- _Records for the exercise_:
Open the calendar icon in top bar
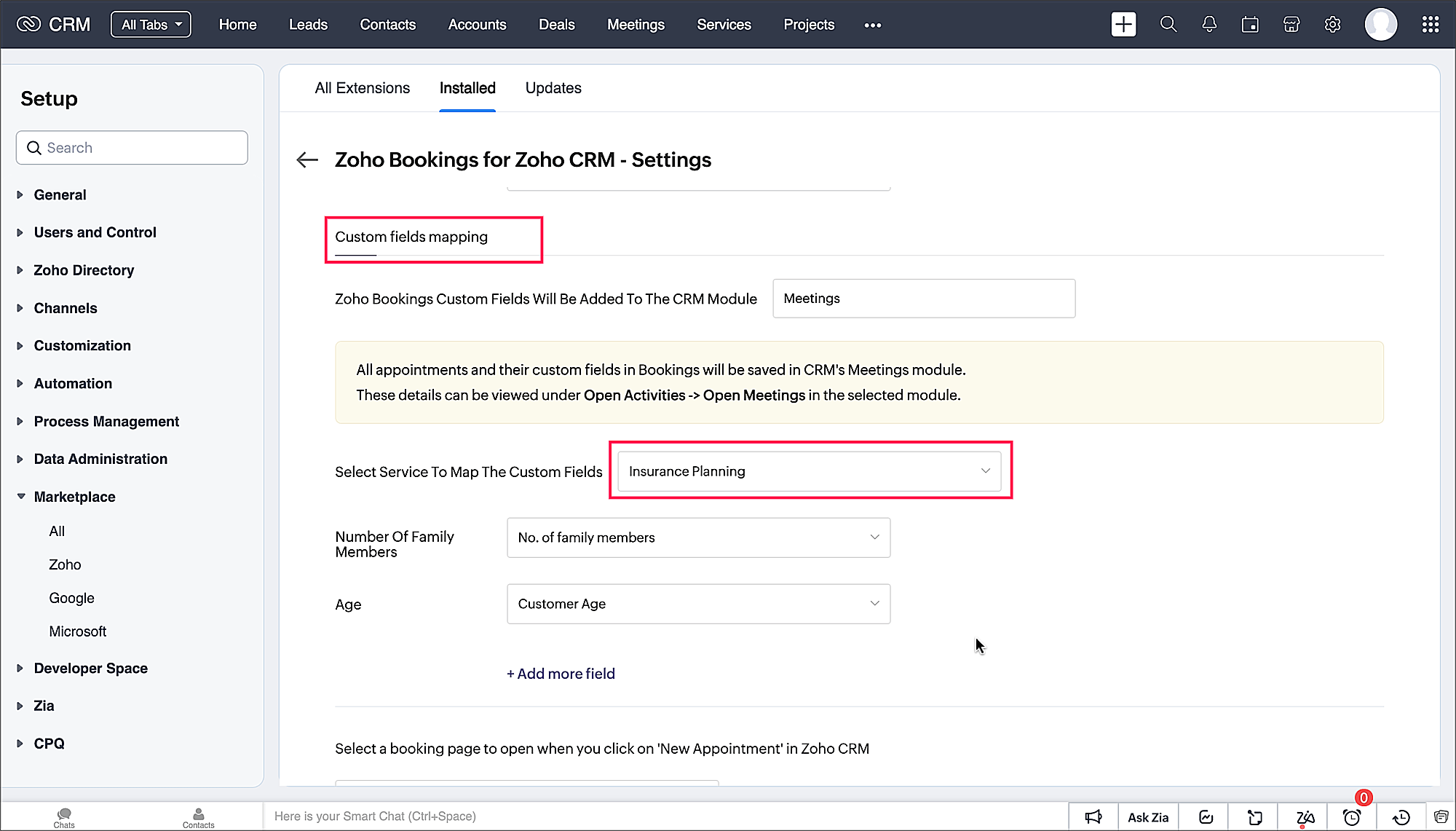The width and height of the screenshot is (1456, 831). click(1250, 25)
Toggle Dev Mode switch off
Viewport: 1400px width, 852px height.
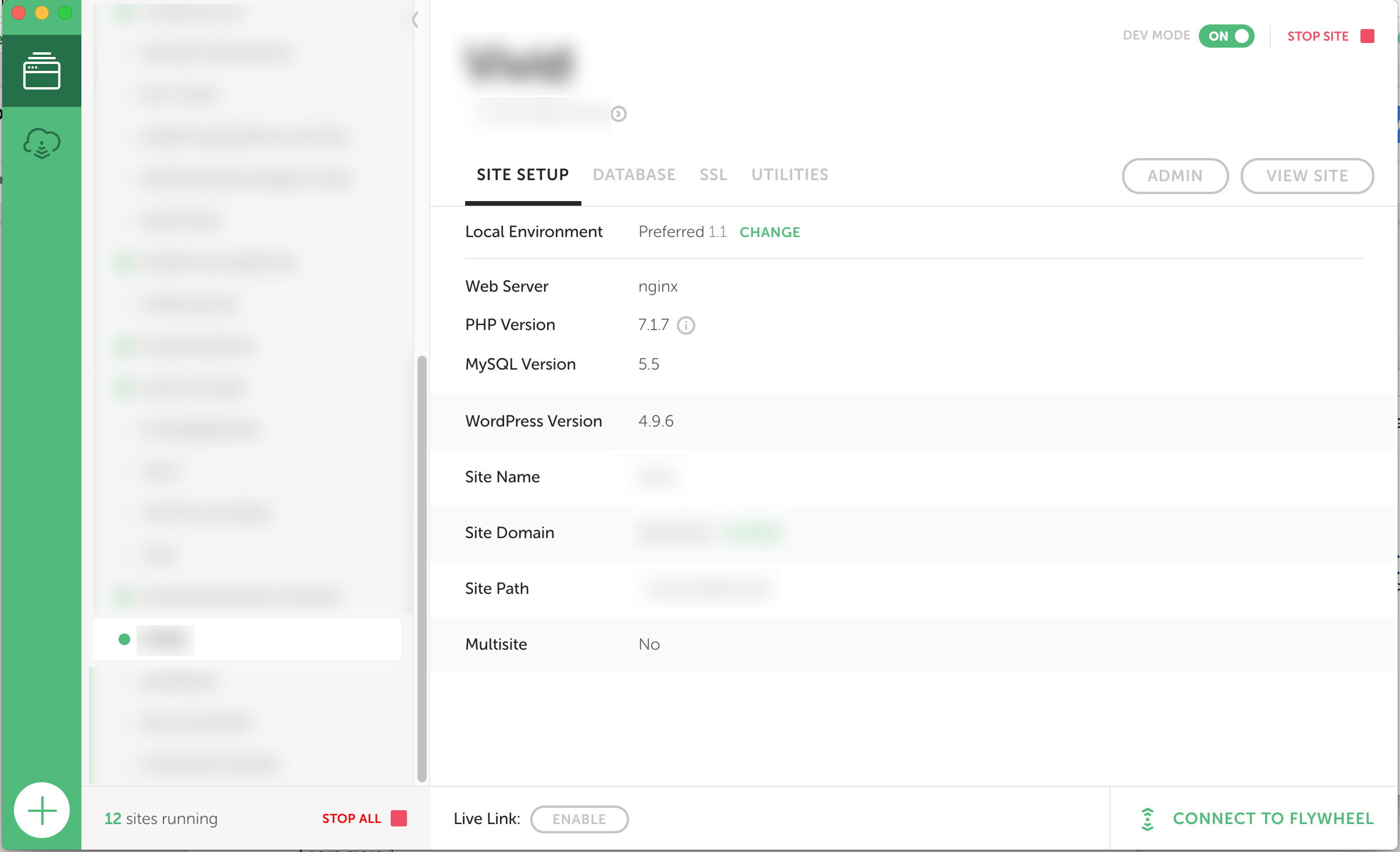tap(1227, 36)

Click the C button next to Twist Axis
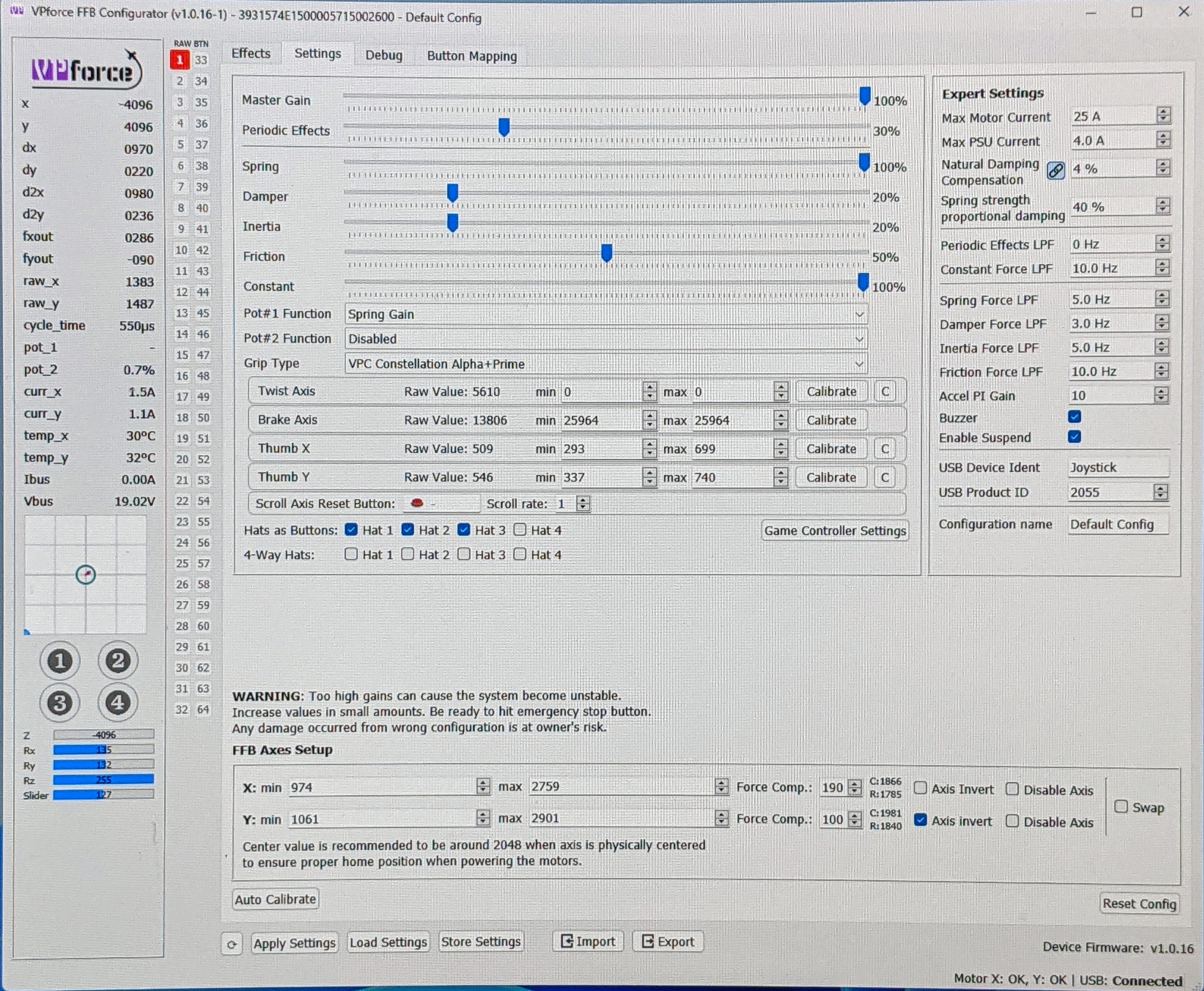885,391
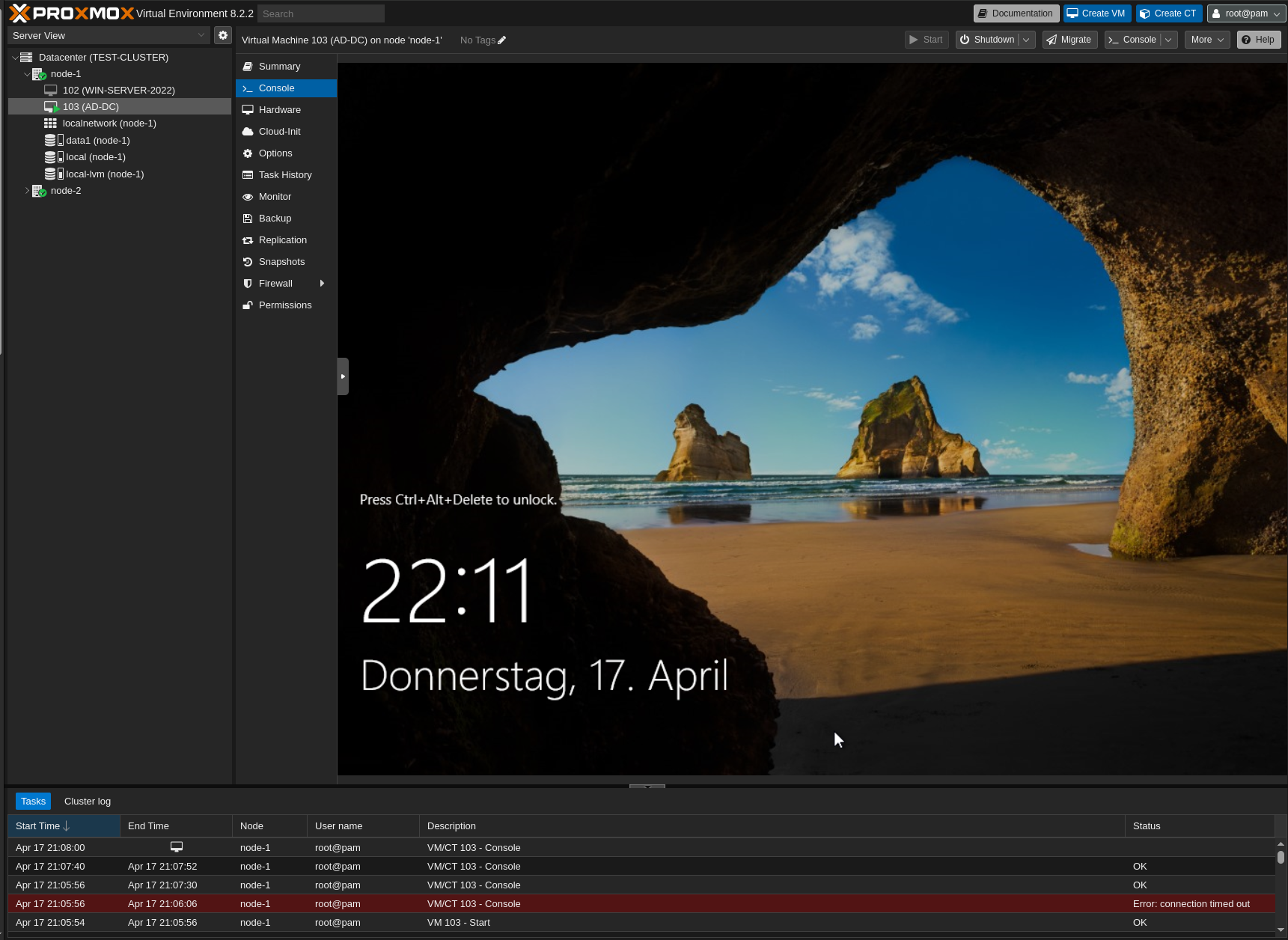This screenshot has height=940, width=1288.
Task: Open the Options panel
Action: click(x=275, y=153)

- _Exercise_: The entries are to be transcribed word for word, without their images.

- _Written solution_:
Open the calendar icon in top bar
The width and height of the screenshot is (1456, 831). click(1250, 25)
Toggle Dev Mode switch off
Viewport: 1400px width, 852px height.
tap(1227, 36)

Click the C button next to Twist Axis
885,391
This screenshot has height=940, width=1288.
Task: Open the Options panel
Action: click(x=275, y=153)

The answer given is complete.